Monday, January 24, 2011

Reiki Volunteers Share Energy with Patients

Some of you may have heard of Reiki, but don’t know what it means; others may be unfamiliar
with the term. But this form of stress reduction and relaxation is making a name for itself at
Fauquier Hospital.

“I think it is brilliant to have it at the hospital here,” says Gillian Dupont, a patient in the Infusion Center.

Reiki is administered though soft touch, a “hands on approach.” At Fauquier Health, hands are placed strategically upon the patient while they are fully clothed; they may be seated or lying down. Energy is transferred from the Reiki therapist to the patient. While the energy is
being transferred, the patient may feel a number of things: warmth, coolness or just deep relaxation.

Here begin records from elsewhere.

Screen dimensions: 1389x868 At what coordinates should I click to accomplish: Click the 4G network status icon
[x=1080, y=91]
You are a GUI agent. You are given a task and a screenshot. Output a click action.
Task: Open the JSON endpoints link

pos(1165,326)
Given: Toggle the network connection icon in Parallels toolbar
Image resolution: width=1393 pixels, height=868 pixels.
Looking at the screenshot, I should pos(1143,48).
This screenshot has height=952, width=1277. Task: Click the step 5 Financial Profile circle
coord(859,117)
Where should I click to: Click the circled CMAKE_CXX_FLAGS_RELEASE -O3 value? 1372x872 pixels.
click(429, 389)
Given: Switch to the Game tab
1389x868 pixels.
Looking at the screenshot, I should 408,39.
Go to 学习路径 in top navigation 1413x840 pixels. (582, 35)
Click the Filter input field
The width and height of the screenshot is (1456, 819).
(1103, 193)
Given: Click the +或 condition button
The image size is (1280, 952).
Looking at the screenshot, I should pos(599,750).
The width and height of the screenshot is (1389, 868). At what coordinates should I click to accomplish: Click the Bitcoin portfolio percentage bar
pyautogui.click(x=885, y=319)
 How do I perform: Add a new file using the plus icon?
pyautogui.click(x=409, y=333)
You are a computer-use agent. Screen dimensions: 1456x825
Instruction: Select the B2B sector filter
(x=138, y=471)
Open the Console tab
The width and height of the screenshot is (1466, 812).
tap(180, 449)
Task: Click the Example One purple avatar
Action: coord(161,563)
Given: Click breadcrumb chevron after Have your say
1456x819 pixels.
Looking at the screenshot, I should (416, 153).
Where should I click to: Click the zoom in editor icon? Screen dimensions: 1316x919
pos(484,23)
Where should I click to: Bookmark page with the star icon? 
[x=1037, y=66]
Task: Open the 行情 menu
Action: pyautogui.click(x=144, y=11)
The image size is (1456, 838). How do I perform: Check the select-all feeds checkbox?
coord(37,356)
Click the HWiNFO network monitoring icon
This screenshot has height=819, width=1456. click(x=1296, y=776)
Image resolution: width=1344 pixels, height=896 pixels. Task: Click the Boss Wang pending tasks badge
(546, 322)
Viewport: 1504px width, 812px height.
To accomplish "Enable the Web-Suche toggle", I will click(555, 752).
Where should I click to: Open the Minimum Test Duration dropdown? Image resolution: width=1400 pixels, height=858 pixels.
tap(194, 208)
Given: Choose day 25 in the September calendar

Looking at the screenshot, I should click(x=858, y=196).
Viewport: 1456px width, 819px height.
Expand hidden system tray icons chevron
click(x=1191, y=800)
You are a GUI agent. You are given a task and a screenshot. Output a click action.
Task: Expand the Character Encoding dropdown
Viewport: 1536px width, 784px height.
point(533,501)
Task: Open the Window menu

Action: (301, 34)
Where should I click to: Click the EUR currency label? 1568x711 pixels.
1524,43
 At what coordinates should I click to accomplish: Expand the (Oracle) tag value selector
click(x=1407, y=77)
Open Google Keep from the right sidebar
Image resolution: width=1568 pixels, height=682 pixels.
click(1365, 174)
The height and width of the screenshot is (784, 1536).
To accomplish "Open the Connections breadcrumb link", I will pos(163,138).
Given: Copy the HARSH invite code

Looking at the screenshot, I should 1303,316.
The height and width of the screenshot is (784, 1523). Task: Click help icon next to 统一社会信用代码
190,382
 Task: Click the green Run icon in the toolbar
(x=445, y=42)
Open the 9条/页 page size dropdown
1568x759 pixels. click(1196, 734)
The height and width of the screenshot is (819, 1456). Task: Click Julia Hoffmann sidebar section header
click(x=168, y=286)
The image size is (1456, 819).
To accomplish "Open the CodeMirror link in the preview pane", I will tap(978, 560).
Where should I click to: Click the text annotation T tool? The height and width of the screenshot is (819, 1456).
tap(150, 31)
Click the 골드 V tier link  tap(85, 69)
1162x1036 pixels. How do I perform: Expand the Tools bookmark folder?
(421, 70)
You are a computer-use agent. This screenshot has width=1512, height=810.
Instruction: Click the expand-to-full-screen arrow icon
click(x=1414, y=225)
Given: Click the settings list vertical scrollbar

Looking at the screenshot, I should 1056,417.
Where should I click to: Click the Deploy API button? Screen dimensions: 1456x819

The benefits a patient may receive from Reiki include:
• Relaxation and stress reduction
• Relief of pain and muscle tension
• Increased energy

Fauquier Hospital will host hospital volunteer and Reiki Master Gerry Eitner, at 7 p.m. on January 27 in the Sycamore Room for a Reiki healing lecture.

Gerry explained, “The workshop will be to educate and give the background of Reiki, but will also include personal experiences for each person who is present. This will just be a short example, generally on heads and shoulders, so that participants can have at least a little sense of how it feels when the Reiki energy is absorbed. There’s nothing like personal experience! We’ll have some of the hospital Reiki volunteers present to also help on that evening.”

Fauquier Health currently has six Reiki trained volunteers who offer the complimentary therapy to hospital patients in the Infusion Center and in the Family Birthing Center. The sessions with patients have become so popular that patients are now requesting the therapy upon their arrival.

Gillian Dupont asks for the Reiki therapy every time she comes to the Infusion Center for a treatment. “I wouldn’t rely on it to cure my cancer, but if I have Reiki that week when I have my treatments, I feel much better than if I didn’t. I believe in it. Together with mainstream medicine it is very important.”

Because many are skeptical of this therapy method, one goal for the workshop is to educate the public and spark interest. Those who have experienced Reiki therapy say that you have to be open to the idea, and that words alone do not do it justice. It needs to be experienced. Gerry said, “You can hear the words all day long, but there’s no substitute for the experience.”